Keller polls on Maduro's illegitimacy

There are many ways to conduct an electoral poll. In general you ask folks for whom they plan to vote and apply the acknowledged corrections to predict who is going to win. This works more or less but it tends to at least predict the winner, the margins of victory being the major problem. Or you can ask voters who did they vote for. After the fact and totally useless for us, but good for a pollsters as a way to control their polling methods when the vote is still fresh in mind.

This is what Keller did, who used to be my favorite pollster before I decided to send all of the them to the dumpsters. At least Keller still has the saving grace that on long term trends he is one of the best, only lacking when he wants to apply them to tomorrow's result. But that is another story.

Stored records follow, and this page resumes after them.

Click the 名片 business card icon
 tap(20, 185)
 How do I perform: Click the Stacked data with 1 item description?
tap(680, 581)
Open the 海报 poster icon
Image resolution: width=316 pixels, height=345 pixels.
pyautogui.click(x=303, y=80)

What Keller did was to ask who they voted for after last April when results allegedly were 51% Maduro 49% Capriles and which Capriles does not recognize. In May folks answered 40% Maduro and 45% Capriles. Keller folks, surprised, thought they made a mistake in the methodology for that question and asked again in August. They got 40% Maduro for 46% for Capriles..... I suppose that in the post April confusion they added "who do you think won?" getting 45% Maduro and 48% Capriles. And further more 54% think there was electoral fraud somewhere.

I truly do not know what we should really do with this, since it was from a Keller interview I read and I do not know the methods used, nor what were his results, say, in post October 2012 or post December 2007. I do not think really that within a month people got fed up enough with Maduro that they already refused to accept their part in voting him in. This is proven by the almost exact same result of August, 3 months later. Let's just say for the time being that it is one more evidence as to Maduro having stolen the election.